→ **Task brief**
Please write out the listing again from the line that has "Given: Open row" through the line that has "Where should I", swapping "toolbar" for "ribbon" and keeping everything else the same. Leave the pictures out.

→ **Records for the task**
────────────────

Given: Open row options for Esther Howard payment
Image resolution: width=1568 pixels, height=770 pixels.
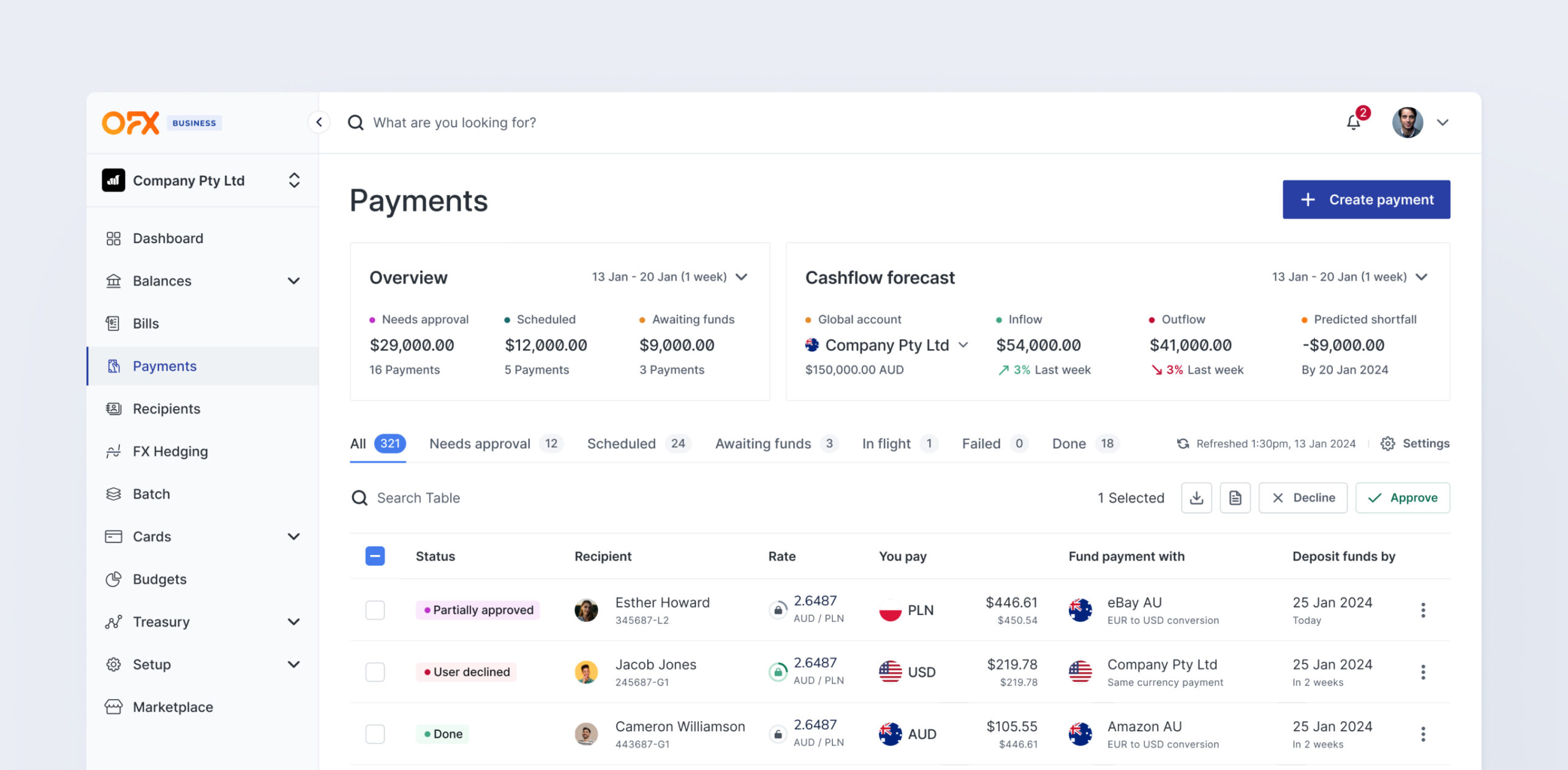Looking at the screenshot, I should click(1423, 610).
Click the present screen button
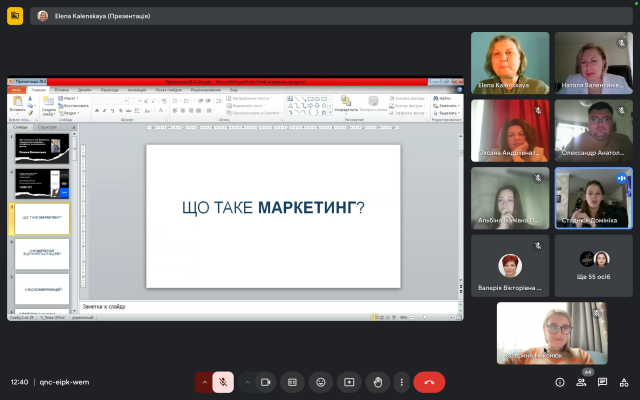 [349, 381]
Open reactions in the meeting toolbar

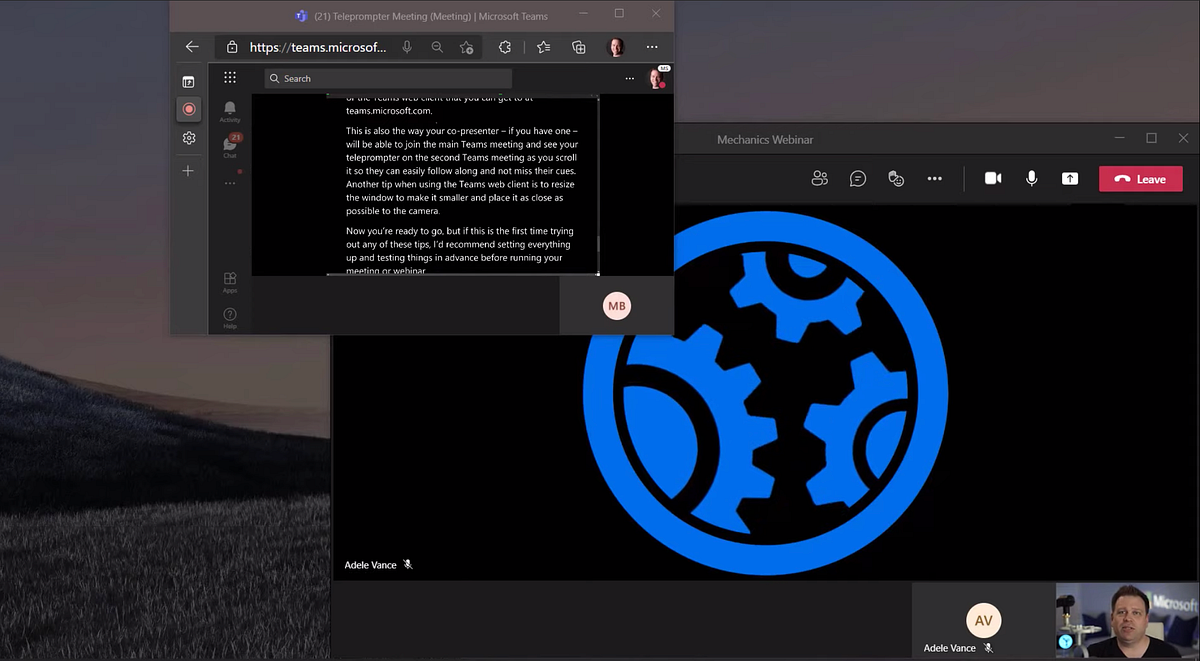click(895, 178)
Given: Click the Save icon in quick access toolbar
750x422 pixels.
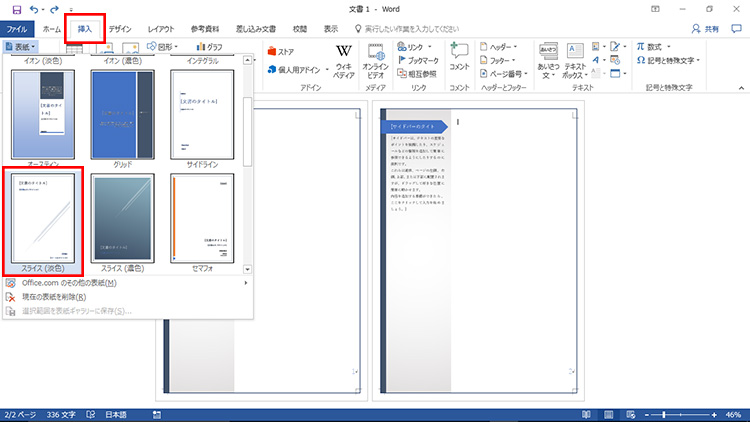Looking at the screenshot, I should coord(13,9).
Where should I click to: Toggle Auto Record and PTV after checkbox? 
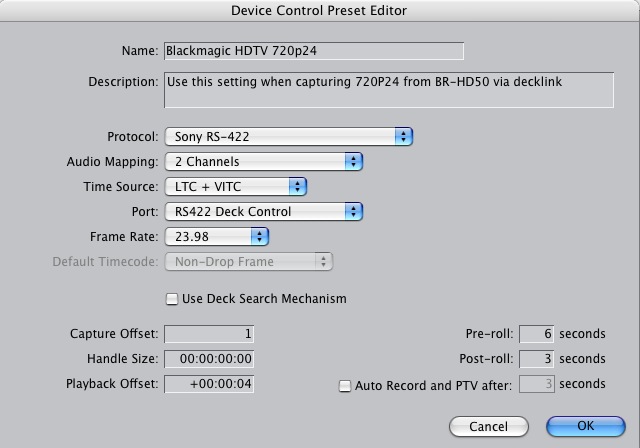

────────────────

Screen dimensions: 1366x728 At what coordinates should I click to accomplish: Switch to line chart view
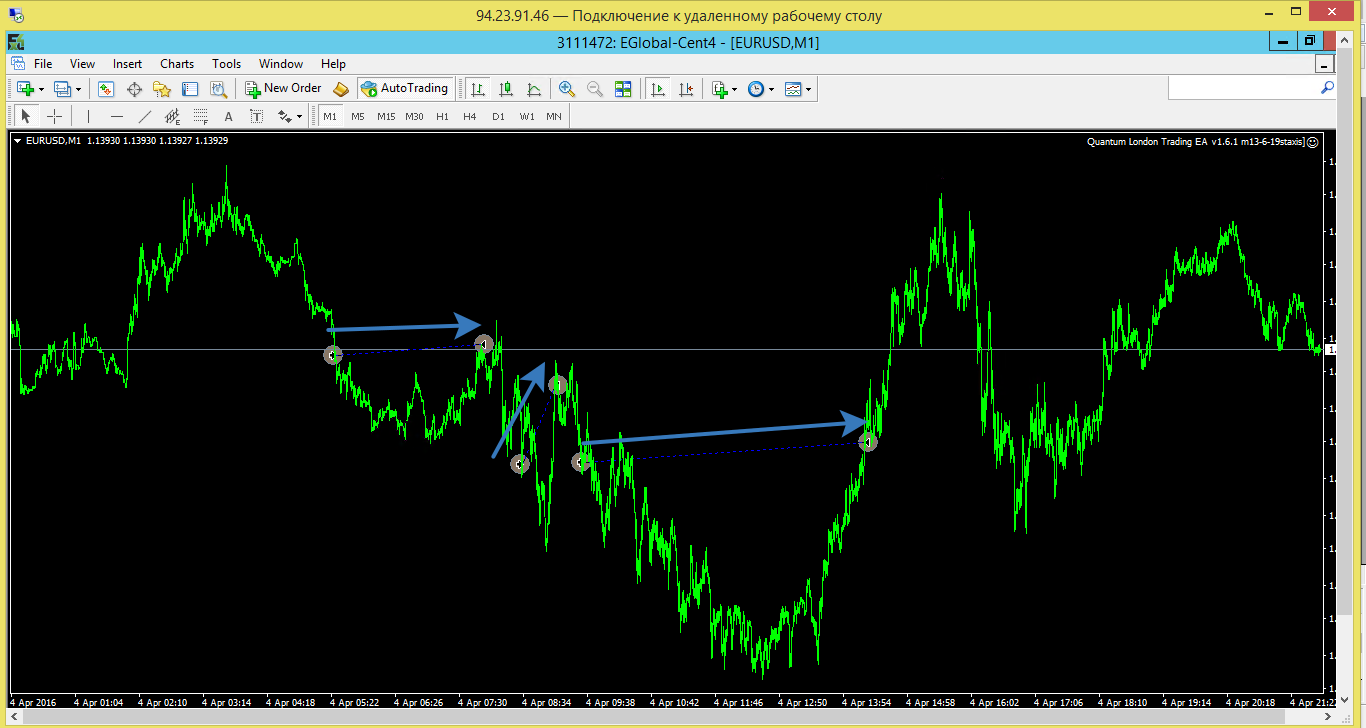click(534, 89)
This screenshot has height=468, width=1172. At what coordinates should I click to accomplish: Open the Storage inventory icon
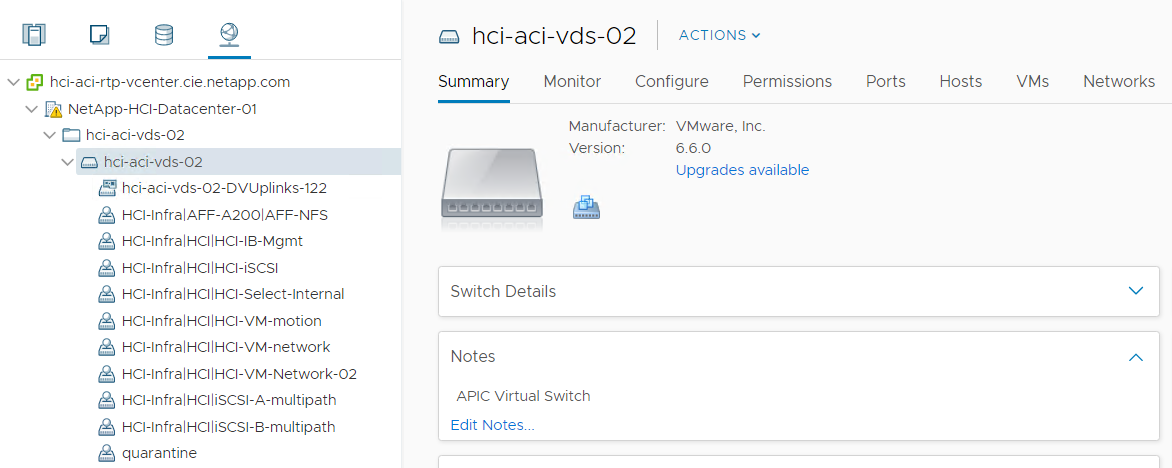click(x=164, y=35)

────────────────

→ **Result for this task**
Given: Open row options for Esther Howard payment
Image resolution: width=1568 pixels, height=770 pixels.
Looking at the screenshot, I should click(1423, 610).
Click the present screen button
 [349, 381]
Open reactions in the meeting ribbon

click(895, 178)
Given: Click the Save icon in quick access ribbon
750x422 pixels.
Looking at the screenshot, I should coord(13,9).
Where should I click to: Toggle Auto Record and PTV after checkbox? 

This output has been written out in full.